By Stirling Edgewood

Copyright 2020

Chapter 1: Solitary Refinement

Confined. Compressed. Constrained. Enclosed. Encased. Restricted. Imprisoned.

Technically, his world, his responsibility, his existential burden, encompassed over a thousand cubic miles. It stretched from the 40-foot thick, soft, energy-absorbing aerogel protruding like a clown’s nose on the tip of the craft, through the mile-long fuselage housing optics, communications, hibernation pods, life support, habitat, power, propulsion, RADAR, and innumerable other systems, machines, tools, and supplies. The electromagnetic deceleration apparatus encompassed most of that volume, its net of conductive filaments forming a funnel five thousand miles in diameter at its open end, gradually narrowing over miles to a 10-foot access port. The starship itself clutched within its innards nearly a cubic mile of pressurized volume, guarding it jealously from the cold, ravenous grasp of the nothingness without. It shuttled through the darkness, a needle of contained order probing the endless, vast chaos of space.

His life was circumscribed. Though he could touch every piece of every machine enclosed in the steel hull, each was accessible only through a labyrinth of crawlspaces barely wide enough to squeeze through. The habitat pod itself was only a few hundred cubic feet of space, and most of that occupied by controls and equipment.

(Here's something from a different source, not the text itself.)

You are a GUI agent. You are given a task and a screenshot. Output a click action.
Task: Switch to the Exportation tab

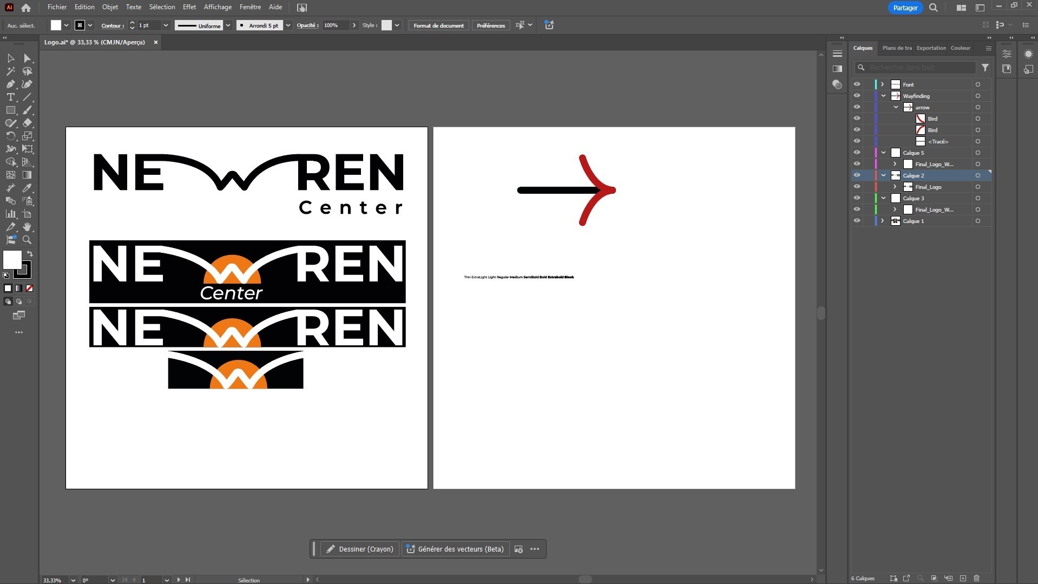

Pipes, levers, conduits, storage lockers, and every manner of solid obstruction protruded to interfere with movement, so that any journey of two or three feet might require a duck, a twist sideways, a hop and a lunge. His limbs ached for freedom. His soul yearned for release. And every fiber of his being pleaded for the presence, the touch, of another living being, to relieve the excruciating loneliness of his purgatory…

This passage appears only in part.